Tuesday, December 14, 2010

Whiskey Pie's Top 10 Albums Of '10

10) MGMT- Congratulations: “Will I ever make my mind up about this album?” This was one of the questions that was plaguing me all year. I must've started writing rebuttals to my original four star review a half dozen times on both sides of the scale. I was always over-thinking this album and should have gone with my gut feeling originally, so I'm going to do that now: this is a ballsy, psychedelic funhouse of an album that not only lives up to its ridiculous cover but bests it at every turn. Sure, there's no singles as strong as Oracular's best, but the title track and 'Siberian Breaks' especially are all the proof I need that these guys are going to be on the side of serious artists and not just some hipster opportunists.

9) Sufjan Stevens- The Age Of Adz: Unless he really gets crazy, it's hard to imagine Stevens ever recording another album as divisive and different-from-his-previous-work than The Age Of Adz. Sure, it's not the kind of album I can make it all the way through every time I listen to it, but in this case that's not a bad thing. Whether this more experimental and extroverted/dancing-on-stage-unironically Stevens is here to stay or just a temporary phase a la David Bowie or Beck, I can't say for sure. I hope he sticks with it for at least one more album, though, because I have the feeling he could top this in the same way that Illinois topped Michigan.

8) Sun Kil Moon- Admiral Fell Promises: Ultimately, yes, all of my top ten albums of the year are my opinion. But Admiral Fell Promises is such a personal and specific sort of album that I don't foresee any music sites or magazines having it on their year-end lists. When it comes to an artist like Mark Kozelek, you're either all in or all out, and, well, I am definitely all in. Though the sound of this album was predicted by his recent solo acoustic live albums under his own name, Admiral takes his acoustic guitar mastery to an altogether higher level. Utilizing a hypnotic playing style that's half epic acoustic folk a la Roy Harper and half Latin flamenco guitar (as previewed on earlier tracks like 'Si Paloma' and Red House Painters' 'Cabezon'), this is a rich, dense album that demands your full attention but rewards your patience and, some would say, indulgence every step of the way.

__Raw data__:
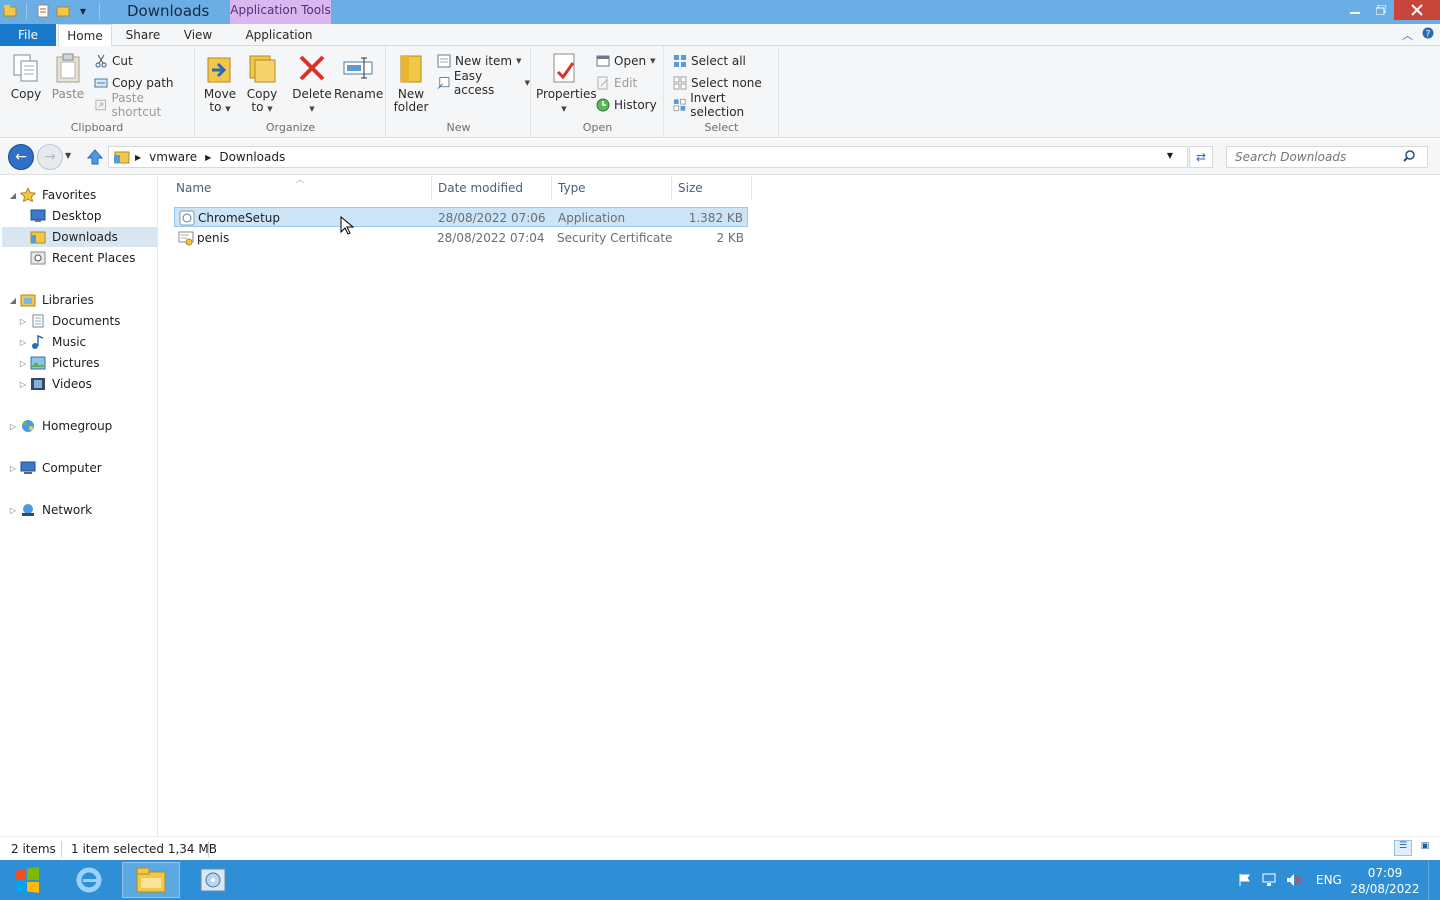  I want to click on nav-documents: ▷ Documents, so click(70, 321).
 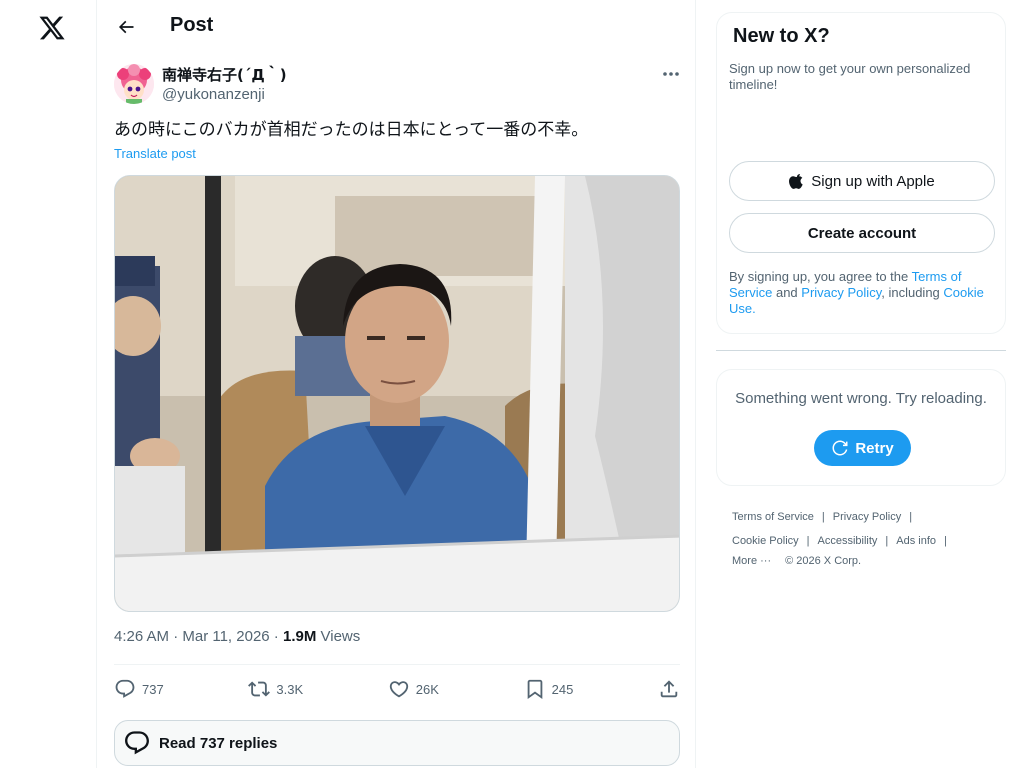 What do you see at coordinates (397, 664) in the screenshot?
I see `divider` at bounding box center [397, 664].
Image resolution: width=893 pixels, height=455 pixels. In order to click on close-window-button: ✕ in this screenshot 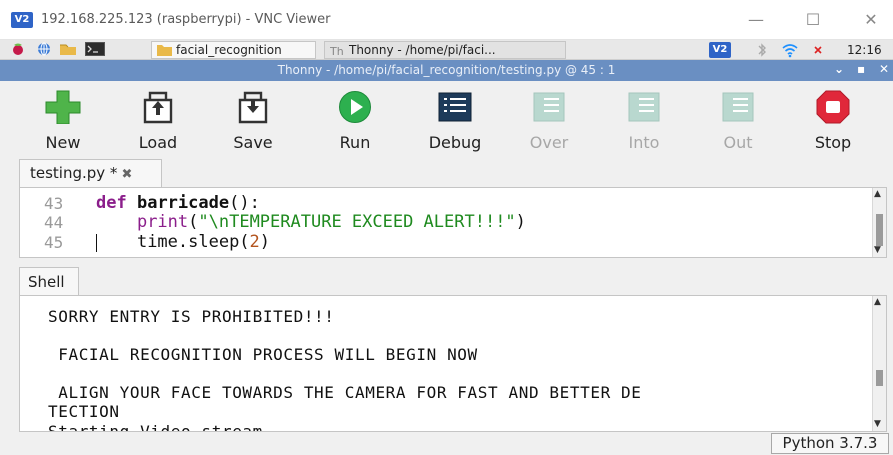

__How to complete this task__:
Continue the year-end album countdown above, picking up right after the Sun Kil Moon entry and keeping its voice and format.

__Exercise result__:
7) Vampire Weekend- Contra: At this point Vampire Weekend have supplanted The Shins as my favorite indie pop band. Oh sure, they're labelled Afro-pop or synth pop or whatever, but at their core they're pure indie pop. By which I mean, catchy, melodic songs and deep hooks that never quite leave you even when you set the album aside for a few months. I had all but forgotten how good this album was until I was going back over 2010 releases to make my list, and damn if it didn't immediately re-earn this spot.

6) Flying Lotus- Cosmogramma: Yeah, OK, here's my token electronic album. Whatever. Cosmogramma straddles the line between glitchy, quixotic electro-whatever and instrumental, jazz influenced hip hop...and sounds way more natural and amazing than that awkward description implies. As the man behind Flying Lotus is related to John Coltrane, it only makes sense that Cosmogramma has a jazz player's flair for repeated motifs and improvisational open-ness. Yet it also shows the keen rhythms and ultra-modern sound/production of electronic music and hip hop to make it unique and its own genre entirely.

5) Frog Eyes- Paul's Tomb: A Triumph: I often wonder when the rest of the world will wake up to the fact that Carey Mercer is a genius. That may seem like strident hyperbole, but I truly mean it. No one in the world makes music like him, whether in Frog Eyes, solo as Blackout Beach, or as part of the 'supergroup' Swan Lake. Anyway, I seem to be amongst the few who prefer Paul's Tomb: A Triumph to their earlier albums, so what do I know, right? Well, I know this is a hell of an album, raging and passionate and dense and demanding. And it's an ass kicker of a guitar rock album. If nothing else, go download 'Flower In A Glove', turn it up just below the “lease breaker” volume level on your stereo, and prepare for greatness. And I'll say this: I never thought about making a Wikipedia page for something before, but it's criminal that Paul's Tomb lacks one. Criminal, I say!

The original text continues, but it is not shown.